=== EXERCISE INSTRUCTIONS ===
Copy out once more, exactly, the line with "This screenshot has height=1440, width=2560." and all the lines after it, up to the last line of the data.

=== DATASET RECORDS ===

=== Begin Enclosure ===

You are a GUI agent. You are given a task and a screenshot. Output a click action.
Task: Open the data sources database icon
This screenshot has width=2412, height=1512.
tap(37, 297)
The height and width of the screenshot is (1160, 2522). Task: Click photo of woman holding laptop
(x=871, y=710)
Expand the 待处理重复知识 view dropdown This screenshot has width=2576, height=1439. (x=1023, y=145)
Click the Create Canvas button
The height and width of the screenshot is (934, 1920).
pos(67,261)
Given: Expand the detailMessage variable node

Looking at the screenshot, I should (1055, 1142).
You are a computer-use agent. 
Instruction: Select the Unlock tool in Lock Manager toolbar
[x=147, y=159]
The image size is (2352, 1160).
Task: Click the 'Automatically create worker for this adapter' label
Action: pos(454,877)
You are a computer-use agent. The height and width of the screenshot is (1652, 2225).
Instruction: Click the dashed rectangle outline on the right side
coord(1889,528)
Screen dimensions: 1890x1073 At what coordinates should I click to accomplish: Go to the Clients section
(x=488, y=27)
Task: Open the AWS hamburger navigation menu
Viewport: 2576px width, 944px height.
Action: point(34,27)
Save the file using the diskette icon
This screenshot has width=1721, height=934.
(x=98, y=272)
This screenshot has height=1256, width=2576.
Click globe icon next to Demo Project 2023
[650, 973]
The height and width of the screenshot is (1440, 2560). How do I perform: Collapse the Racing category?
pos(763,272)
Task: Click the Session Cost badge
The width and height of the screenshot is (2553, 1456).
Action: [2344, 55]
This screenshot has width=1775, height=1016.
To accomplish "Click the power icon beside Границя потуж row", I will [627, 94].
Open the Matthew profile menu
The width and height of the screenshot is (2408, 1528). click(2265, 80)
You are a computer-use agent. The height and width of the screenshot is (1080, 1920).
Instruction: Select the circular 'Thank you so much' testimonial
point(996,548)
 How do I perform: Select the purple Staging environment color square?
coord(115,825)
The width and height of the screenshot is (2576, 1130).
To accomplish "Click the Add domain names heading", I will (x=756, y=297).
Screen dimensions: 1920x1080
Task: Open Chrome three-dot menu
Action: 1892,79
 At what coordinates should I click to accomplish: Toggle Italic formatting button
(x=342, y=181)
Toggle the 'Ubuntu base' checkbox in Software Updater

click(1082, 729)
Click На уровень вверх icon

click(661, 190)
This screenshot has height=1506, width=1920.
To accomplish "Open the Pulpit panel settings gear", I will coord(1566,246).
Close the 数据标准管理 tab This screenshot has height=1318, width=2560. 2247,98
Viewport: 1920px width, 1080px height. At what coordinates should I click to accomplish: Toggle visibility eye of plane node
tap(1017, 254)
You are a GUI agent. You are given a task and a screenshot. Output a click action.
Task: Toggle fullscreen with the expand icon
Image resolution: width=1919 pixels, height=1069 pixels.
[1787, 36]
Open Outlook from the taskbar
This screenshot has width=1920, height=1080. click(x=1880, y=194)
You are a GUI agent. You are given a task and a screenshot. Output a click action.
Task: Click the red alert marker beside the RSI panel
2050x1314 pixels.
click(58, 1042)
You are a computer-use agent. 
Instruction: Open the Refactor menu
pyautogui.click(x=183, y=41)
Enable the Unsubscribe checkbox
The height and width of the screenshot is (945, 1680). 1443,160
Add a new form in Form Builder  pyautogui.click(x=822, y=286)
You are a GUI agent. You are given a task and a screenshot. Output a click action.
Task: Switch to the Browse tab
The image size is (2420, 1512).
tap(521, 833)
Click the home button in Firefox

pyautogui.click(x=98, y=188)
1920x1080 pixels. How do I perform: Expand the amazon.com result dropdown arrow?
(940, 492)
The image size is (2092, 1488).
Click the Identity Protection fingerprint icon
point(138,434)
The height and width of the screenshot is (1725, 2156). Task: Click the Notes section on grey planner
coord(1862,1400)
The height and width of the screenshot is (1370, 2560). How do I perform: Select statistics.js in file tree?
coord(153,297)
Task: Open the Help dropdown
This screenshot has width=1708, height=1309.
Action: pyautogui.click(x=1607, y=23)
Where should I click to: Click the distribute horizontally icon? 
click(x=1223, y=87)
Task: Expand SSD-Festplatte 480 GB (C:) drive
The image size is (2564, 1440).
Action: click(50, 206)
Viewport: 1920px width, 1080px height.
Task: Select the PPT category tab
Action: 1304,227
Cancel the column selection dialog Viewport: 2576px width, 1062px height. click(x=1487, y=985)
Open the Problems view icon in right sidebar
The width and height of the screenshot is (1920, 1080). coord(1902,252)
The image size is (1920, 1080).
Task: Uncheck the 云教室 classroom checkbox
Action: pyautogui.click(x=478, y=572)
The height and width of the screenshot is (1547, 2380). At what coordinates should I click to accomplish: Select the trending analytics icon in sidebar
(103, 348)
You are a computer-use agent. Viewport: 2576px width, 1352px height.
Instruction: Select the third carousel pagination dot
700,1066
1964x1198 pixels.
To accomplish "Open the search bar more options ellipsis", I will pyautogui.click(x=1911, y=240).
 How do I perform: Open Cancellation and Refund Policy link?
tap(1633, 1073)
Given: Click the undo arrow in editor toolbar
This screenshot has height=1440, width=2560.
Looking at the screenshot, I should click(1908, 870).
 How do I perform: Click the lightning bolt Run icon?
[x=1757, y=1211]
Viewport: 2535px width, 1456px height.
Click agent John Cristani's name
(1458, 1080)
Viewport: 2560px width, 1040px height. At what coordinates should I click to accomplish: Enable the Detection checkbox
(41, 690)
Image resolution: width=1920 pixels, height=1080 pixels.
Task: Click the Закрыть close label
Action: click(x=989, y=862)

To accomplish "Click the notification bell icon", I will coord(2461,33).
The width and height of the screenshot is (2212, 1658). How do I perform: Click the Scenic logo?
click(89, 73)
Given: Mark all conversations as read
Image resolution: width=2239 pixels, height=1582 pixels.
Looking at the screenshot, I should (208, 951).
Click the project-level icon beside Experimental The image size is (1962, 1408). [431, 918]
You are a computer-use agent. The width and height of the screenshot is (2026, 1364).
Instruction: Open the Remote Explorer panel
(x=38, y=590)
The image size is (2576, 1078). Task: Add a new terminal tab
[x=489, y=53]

=== End Enclosure ===

=== TASK ANSWER ===
This screenshot has height=1440, width=2560.
Looking at the screenshot, I should click(1908, 870).
 How do I perform: Click the lightning bolt Run icon?
[x=1757, y=1211]
Viewport: 2535px width, 1456px height.
Click agent John Cristani's name
(1458, 1080)
Viewport: 2560px width, 1040px height. At what coordinates should I click to accomplish: Enable the Detection checkbox
(41, 690)
Image resolution: width=1920 pixels, height=1080 pixels.
Task: Click the Закрыть close label
Action: click(x=989, y=862)

To accomplish "Click the notification bell icon", I will coord(2461,33).
The width and height of the screenshot is (2212, 1658). How do I perform: Click the Scenic logo?
click(89, 73)
Given: Mark all conversations as read
Image resolution: width=2239 pixels, height=1582 pixels.
Looking at the screenshot, I should (208, 951).
Click the project-level icon beside Experimental The image size is (1962, 1408). [431, 918]
You are a computer-use agent. The width and height of the screenshot is (2026, 1364).
Instruction: Open the Remote Explorer panel
(x=38, y=590)
The image size is (2576, 1078). Task: Add a new terminal tab
[x=489, y=53]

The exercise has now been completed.